The National Specialized Commission on Infectious Diseases of the Brazilian Federation of Gynecology and Obstetrics Associations (Febrasgo) endorses this document. Content production is based on scientific evidence on the proposed topic and the results presented contribute to clinical practice.
Summary
Revista Brasileira de Ginecologia e Obstetrícia. 2014;36(9):416-422
DOI 10.1590/SO100-720320140004995
The aim of this study was to evaluate the human papillomavirus genotypes and the frequency of multiple human papillomavirus infections, as well as to assess the association between human papillomavirus genotype, cyto-histopathological abnormalities and age range.

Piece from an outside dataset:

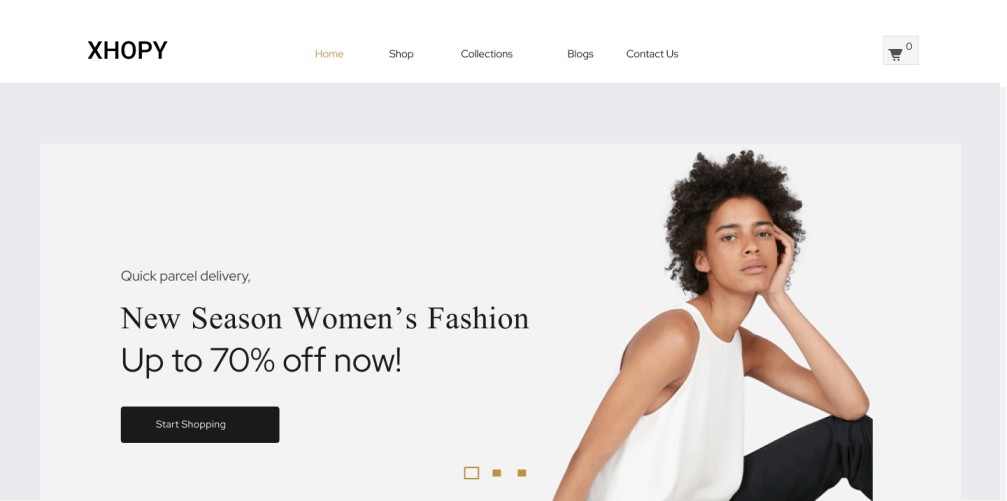Click the XHOPY logo

[127, 50]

A retrospective cross-sectional study was carried out between June 2010 and October 2013 in Salvador, Bahia, Brazil. We analyzed 351 results of positive human papillomavirus genotyping performed using the PapilloCheck(r) test, designed to detect 24 human papillomavirus types. The cyto-histopathological abnormalities were classified as negative (negative cytology and histopathology), low-grade lesions (cytologic low-grade squamous intraepithelial lesion diagnosis or histopathologic cervical intraepithelial neoplasia 1 or vaginal intraepithelial neoplasia 1 diagnosis) and high-grade lesions (cytologic high-grade squamous intraepithelial lesion diagnosis or histopathologic cervical intraepithelial neoplasia 2+ or vaginal intraepithelial neoplasia 2+ diagnosis).

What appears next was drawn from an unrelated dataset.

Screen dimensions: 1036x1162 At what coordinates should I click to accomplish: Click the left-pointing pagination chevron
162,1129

The most frequently detected high risk human papillomavirus genotype was HPBV 16, with 18.5%, 95% confidence interval (95%CI) 14.6-23.0, followed by HPV 56 (14%; 95%CI 10.5-18.0) and HPV 39 (13.4%; 95%CI 9.5-16.8). HPV 18 (5.4%; 95%CI 3.3-8.3) was among the least frequent types. Among the low risk types, HPV 42 (15.7%; 95%CI 12.0-20.0), HPV 6 (11.4%; 95%CI 8.3-15.2) and HPV 44/55 (11.1%; 95%CI 8.0-14.9) were the most frequent, while HPV 11 (2.8%; 95%CI 1.4-5.2) was the least common. The proportion of HPV 16-positive women increased with severity of cyto-histopathological abnormalities: 13.8% (12/87) in low-grade lesion and 42.4% (14/33) in high-grade lesion. There was association between low- or high-grade cyto-histopathological lesion and the high risk genotypes, HPV16, HPV 52, HPV 73 and HPV 82, and the low risk type, HPV 43. Women under 30 years showed a significantly higher frequency of HPV 16 (22.2 versus 12.9%, p =0.01), HPV 42 (19.7 versus 10.9%, p=0.01) and HPV 45 (6.6 versus 1.4%, p=0.01), and multiple human papillomavirus infections (58.1 versus 47.4%, p=0.04).

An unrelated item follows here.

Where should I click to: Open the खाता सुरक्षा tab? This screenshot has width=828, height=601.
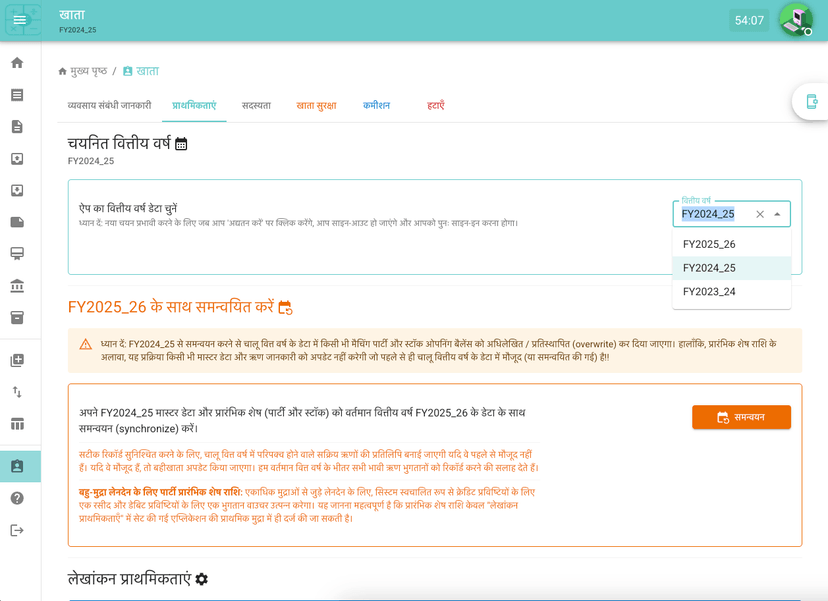coord(316,105)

We observed variability of human papillomavirus genotype distribution in women from the state of Bahia. HPV 16 was the most frequently detected high risk human papillomavirus, as also reported for other geographic areas of Brazil and for the world in general. HPV 56 and HPV 39 were the second and the third most common genotypes, whereas HPV 18 was among the least frequent types. HPV 42, 6 and 44/55 were the most frequently detected low risk human papillomavirus, and HPV 11 was the least common.